Dataset entries:
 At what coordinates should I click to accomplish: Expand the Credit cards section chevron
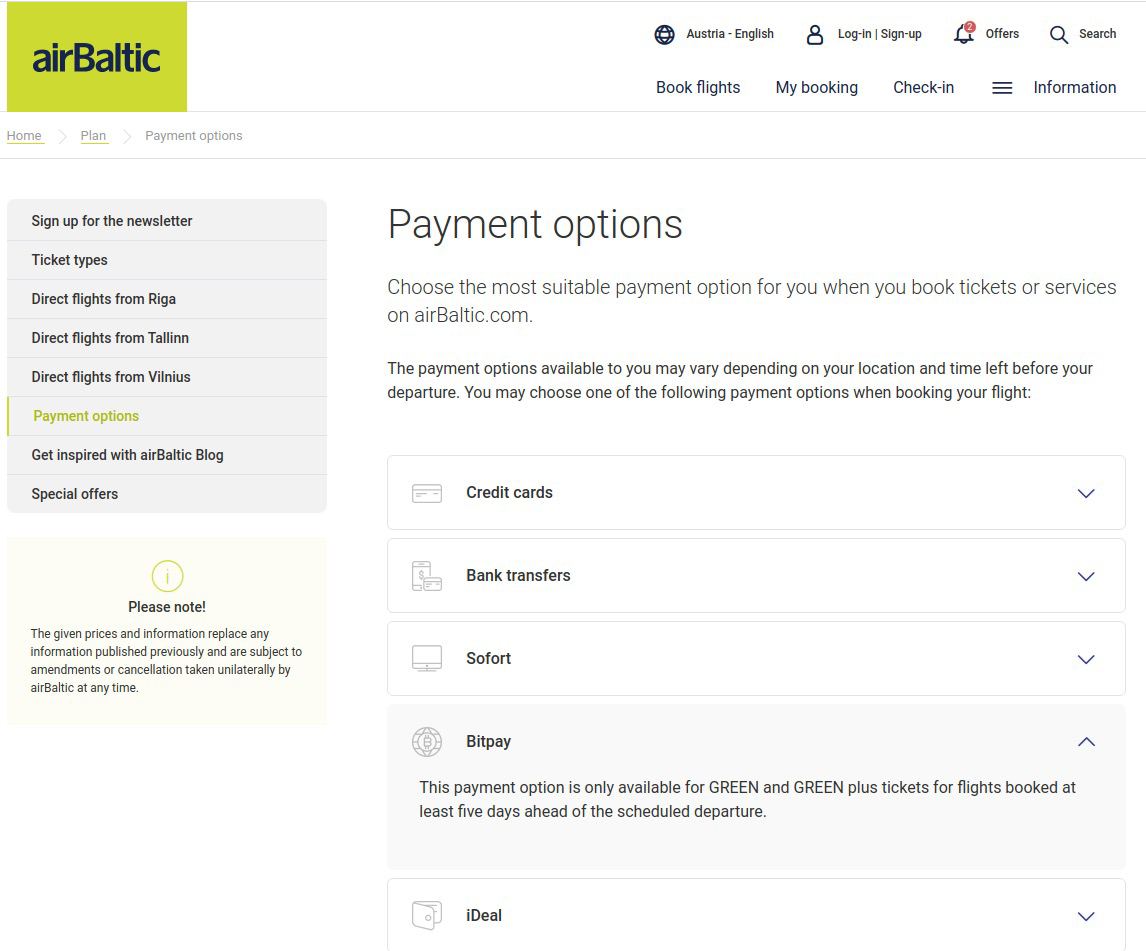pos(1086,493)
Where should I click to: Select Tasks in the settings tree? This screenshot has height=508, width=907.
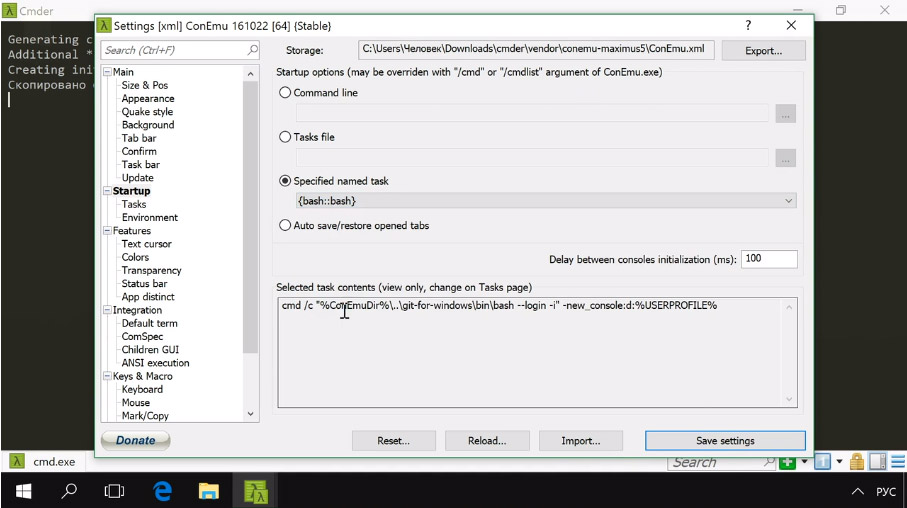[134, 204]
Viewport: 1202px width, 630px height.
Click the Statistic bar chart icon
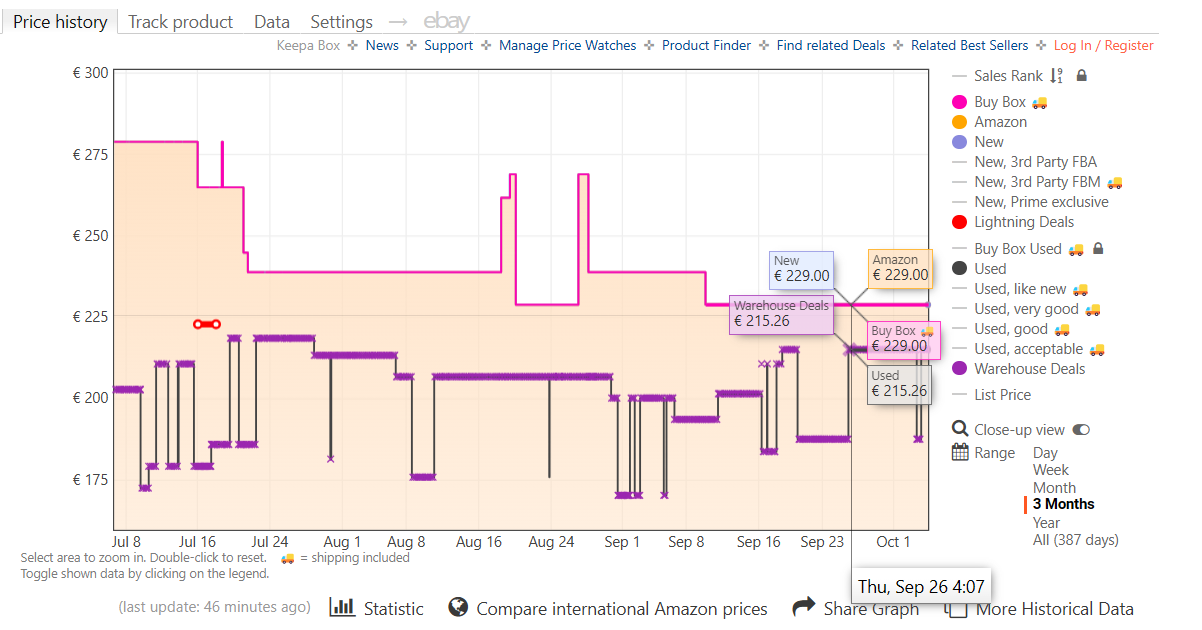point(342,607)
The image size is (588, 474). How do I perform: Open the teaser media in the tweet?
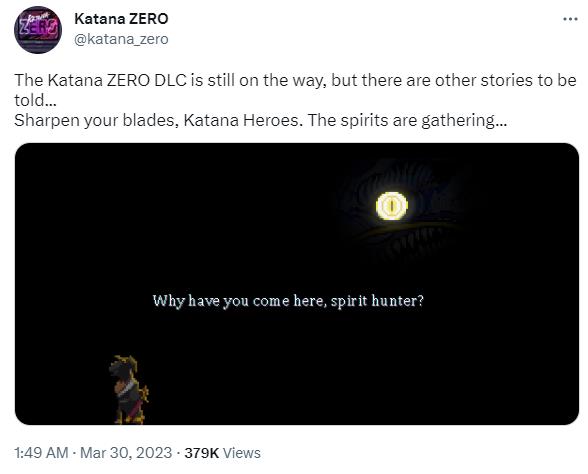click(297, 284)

# TASK STATEMENT:
Please set the records down again exactly as written. The pictures should not be included.

# WRITTEN ANSWER:
 At what coordinates should I click to accomplish: Expand the Credit cards section chevron
pos(1086,493)
Where should I click to: Select Tasks in the settings tree? This screenshot has height=508, width=907.
[134, 204]
Viewport: 1202px width, 630px height.
Click the Statistic bar chart icon
point(342,607)
The image size is (588, 474). How do I perform: Open the teaser media in the tweet?
click(297, 284)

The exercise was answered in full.